This setup has one downside though - if one party sides with the escrow, they
could agree to sign a transaction to scam the other party. That's why it is
not 100% bulletproof and you have to carefully select your escrow partner so
that both parties trust him to an extent.

------
andrewla
For many, the flexibility of Bitcoin in terms of what sorts of scripts can be
executed with transactions is much of the appeal. I'm of the opinion, however,
that it represents Bitcoin's greatest weakness.

In order for bitcoins to be useful for money, it must be possible to determine
how many bitcoins I have, or, more exactly, how many I have available to
spend. The fact that there is a language associated with bitcoin redemption,
and the redemption happens at the time of the creation of the outbound
transaction makes this very difficult to determine.

So, more clearly, if I want to spend some coins that have been nominally sent
to me, at the time that I attempt to send them to another address, I have to
have all the information necessary to redeem the coins that were sent to me,
for each instance of an incoming transaction to my address.

If this sounds complicated, it is because it is. Ethereum, one of the many
post-Bitcoin cryptocurrencies, does a much better job of this on the pure
currency side -- spending coins at an address to which I have the private key
is just a matter of saying how many coins I want to send and where. Ethereum,
unfortunately (in my mind) complicates this with a much more sophisticated
language that lives in a side-chain.

I think the ultimate Bitcoin successor (or modifications to the Bitcoin
protocol itself) will have to prune down the scope of allowed transactions,
rather than expanding it.
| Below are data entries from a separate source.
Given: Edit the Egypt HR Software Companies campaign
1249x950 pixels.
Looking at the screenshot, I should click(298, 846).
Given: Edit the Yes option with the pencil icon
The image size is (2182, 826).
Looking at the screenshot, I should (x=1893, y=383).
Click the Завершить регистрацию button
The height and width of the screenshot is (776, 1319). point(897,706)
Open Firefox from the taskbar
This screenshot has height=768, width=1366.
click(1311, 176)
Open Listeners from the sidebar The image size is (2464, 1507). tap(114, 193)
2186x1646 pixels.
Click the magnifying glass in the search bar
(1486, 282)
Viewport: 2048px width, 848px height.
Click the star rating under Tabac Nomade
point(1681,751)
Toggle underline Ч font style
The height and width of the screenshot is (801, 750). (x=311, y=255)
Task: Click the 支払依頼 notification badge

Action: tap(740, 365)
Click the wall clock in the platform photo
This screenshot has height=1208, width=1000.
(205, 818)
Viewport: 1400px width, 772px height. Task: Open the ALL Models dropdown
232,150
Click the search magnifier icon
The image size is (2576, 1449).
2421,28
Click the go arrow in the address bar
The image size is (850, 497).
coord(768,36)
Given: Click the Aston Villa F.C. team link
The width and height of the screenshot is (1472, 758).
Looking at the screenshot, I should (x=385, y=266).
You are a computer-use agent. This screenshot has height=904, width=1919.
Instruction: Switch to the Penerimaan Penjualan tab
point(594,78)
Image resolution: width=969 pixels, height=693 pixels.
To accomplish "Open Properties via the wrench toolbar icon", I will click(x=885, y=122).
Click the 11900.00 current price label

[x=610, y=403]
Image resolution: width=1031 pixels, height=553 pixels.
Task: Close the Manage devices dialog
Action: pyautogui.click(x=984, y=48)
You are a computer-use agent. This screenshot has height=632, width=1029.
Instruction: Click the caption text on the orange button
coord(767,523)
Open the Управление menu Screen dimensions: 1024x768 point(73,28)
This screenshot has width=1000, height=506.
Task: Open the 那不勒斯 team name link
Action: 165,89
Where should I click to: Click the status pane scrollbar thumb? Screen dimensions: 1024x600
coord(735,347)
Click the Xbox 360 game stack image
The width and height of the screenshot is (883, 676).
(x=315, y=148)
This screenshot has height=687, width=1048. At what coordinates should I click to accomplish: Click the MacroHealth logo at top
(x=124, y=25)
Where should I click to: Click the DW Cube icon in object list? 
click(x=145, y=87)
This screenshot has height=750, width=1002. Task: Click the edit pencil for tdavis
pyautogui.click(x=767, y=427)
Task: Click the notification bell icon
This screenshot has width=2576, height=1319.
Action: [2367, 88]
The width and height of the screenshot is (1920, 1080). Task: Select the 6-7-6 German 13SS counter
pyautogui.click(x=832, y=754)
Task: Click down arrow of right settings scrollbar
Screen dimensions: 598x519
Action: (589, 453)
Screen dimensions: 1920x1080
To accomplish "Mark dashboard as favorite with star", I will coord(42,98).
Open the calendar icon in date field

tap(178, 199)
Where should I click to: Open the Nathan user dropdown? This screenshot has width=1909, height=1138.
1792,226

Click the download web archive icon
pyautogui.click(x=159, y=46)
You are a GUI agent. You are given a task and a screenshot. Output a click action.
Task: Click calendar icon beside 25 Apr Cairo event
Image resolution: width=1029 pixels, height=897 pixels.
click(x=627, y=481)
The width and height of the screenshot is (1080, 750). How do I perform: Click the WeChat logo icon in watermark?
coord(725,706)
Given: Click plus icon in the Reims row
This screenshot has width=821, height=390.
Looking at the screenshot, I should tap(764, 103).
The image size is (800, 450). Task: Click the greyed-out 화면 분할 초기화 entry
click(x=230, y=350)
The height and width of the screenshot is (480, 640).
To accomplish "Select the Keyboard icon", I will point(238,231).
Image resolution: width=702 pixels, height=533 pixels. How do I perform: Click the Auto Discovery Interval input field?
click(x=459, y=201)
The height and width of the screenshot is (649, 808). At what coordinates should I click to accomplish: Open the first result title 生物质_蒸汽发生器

This isn't just a question of the "my grandmother
won't be able use it" \-- although having an unspendable incoming transaction
from the "publishers bitclearing house" for a million bitcoins will definitely
be a bit offputting.

In the end, even for a sophisticated user, it will be nearly impossible to
present a view of how many bitcoins you have available to spend. This is why
the core devs have been very reluctant to allow different kinds of scripts;
multisig is the first real expansion.

Colored coins, while kind of fun, live outside the blockchain, so don't really
bother me. It's basically the equivalent of a (for example) car saying "anyone
who holds a dollar bill with serial number xxxxxx from year yyyy can start the
engine", in a world where it is impossible to forge dollar bills (as is the
case with bitcoins).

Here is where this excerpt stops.